(Stored data)
···
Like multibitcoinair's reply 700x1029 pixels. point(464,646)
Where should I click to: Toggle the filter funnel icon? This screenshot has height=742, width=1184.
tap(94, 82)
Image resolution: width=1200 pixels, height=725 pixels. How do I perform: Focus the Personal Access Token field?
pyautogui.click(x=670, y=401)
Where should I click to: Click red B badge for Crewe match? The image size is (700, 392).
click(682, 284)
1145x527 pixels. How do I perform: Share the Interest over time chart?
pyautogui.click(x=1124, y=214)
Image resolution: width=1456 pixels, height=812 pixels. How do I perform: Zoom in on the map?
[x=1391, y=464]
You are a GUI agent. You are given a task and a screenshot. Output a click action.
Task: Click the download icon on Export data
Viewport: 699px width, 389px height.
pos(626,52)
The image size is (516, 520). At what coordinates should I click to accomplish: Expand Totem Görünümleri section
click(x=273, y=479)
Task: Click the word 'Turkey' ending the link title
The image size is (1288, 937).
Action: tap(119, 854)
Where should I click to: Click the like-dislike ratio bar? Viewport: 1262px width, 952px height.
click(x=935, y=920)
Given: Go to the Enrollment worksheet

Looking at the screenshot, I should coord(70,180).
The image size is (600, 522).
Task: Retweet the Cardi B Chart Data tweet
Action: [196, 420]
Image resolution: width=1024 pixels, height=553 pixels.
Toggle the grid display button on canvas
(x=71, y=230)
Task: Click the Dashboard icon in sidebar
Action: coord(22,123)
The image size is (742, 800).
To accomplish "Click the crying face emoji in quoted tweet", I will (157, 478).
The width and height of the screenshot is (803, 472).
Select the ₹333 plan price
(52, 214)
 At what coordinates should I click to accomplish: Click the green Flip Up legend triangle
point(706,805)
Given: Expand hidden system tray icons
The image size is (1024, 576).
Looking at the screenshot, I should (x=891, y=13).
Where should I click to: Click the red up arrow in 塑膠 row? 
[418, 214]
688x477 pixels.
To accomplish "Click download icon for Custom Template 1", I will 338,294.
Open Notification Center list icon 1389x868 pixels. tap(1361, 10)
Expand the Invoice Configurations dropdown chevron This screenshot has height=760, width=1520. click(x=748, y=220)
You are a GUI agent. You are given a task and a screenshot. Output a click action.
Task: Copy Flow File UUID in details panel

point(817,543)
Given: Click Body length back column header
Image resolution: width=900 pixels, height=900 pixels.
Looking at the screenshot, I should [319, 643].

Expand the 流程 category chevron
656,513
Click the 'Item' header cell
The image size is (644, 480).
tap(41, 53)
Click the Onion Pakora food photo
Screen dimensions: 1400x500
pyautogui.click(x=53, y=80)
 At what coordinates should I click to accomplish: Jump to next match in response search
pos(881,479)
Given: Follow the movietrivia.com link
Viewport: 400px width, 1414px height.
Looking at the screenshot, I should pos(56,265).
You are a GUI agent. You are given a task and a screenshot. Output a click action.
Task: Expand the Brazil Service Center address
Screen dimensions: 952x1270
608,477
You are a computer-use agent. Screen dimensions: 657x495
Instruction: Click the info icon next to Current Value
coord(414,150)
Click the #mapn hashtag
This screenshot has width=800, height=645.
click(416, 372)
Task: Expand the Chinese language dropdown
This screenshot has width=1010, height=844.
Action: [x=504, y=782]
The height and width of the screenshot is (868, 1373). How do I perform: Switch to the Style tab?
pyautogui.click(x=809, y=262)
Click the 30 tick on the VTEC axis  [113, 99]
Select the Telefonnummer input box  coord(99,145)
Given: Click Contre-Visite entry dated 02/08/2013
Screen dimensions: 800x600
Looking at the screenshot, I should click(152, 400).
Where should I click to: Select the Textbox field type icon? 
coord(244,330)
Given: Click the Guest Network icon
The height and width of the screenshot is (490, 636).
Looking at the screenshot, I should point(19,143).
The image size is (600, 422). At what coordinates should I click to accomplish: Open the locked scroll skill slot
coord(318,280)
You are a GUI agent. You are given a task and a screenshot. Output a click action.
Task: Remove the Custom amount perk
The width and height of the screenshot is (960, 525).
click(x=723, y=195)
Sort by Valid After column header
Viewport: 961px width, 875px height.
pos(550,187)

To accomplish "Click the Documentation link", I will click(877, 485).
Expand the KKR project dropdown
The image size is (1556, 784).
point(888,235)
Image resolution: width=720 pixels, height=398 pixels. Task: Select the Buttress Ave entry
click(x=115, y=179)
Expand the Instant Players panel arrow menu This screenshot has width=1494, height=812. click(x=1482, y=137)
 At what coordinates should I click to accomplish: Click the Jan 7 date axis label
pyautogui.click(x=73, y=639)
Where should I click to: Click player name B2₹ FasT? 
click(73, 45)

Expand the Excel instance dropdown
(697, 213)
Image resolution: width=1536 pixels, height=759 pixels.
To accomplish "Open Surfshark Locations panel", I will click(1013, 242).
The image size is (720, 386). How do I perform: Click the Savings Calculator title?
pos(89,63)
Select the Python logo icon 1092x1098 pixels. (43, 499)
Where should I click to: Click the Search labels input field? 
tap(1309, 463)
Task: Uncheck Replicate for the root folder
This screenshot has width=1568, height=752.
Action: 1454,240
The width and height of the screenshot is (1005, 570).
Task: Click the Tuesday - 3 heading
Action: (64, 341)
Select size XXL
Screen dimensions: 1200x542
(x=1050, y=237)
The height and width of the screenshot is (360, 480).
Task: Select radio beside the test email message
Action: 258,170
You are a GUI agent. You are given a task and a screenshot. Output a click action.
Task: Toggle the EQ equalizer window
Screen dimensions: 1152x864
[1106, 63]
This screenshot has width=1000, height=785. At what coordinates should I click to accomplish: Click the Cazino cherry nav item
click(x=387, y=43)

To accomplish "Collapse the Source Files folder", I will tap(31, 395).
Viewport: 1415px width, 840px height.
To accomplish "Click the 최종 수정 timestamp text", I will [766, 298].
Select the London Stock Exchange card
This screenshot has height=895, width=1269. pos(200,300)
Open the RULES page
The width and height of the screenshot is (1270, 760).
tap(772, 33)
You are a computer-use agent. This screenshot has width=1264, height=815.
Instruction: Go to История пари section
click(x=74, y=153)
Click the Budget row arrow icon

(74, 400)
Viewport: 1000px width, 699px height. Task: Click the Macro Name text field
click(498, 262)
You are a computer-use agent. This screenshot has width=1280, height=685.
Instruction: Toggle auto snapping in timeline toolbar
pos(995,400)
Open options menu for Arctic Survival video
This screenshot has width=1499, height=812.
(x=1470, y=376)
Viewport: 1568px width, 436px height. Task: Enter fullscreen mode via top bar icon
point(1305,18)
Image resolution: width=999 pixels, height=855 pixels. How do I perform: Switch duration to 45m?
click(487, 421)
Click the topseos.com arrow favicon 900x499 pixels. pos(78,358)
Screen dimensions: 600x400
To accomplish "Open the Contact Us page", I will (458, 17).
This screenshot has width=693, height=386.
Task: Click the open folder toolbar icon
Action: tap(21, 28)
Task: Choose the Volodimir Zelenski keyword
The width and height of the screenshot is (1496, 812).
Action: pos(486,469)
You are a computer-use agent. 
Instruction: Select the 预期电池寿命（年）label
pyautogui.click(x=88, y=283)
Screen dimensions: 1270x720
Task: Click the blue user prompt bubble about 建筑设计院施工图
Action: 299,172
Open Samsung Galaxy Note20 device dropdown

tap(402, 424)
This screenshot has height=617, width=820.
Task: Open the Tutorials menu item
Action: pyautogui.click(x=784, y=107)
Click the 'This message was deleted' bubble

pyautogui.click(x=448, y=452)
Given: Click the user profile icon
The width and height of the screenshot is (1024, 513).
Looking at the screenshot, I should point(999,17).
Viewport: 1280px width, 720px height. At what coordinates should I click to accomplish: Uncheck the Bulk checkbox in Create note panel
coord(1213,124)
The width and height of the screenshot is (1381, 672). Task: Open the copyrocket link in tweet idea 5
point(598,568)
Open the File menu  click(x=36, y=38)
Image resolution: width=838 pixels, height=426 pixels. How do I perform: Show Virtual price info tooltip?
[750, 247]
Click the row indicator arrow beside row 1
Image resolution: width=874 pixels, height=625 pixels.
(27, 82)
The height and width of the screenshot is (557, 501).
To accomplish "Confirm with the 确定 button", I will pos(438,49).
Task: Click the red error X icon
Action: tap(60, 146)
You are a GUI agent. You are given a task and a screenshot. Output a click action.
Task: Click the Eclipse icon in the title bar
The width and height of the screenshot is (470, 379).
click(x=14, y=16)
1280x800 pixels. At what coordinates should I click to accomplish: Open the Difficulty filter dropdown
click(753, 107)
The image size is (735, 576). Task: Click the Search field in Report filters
···
:: WHAT NEEDS TO BE DONE ::
Within the lines above, find those holding the word "download" and copy them.

:: RESULT OF THIS EXERCISE ::
Task: Click the download icon on Export data
To accomplish "Click download icon for Custom Template 1", I will 338,294.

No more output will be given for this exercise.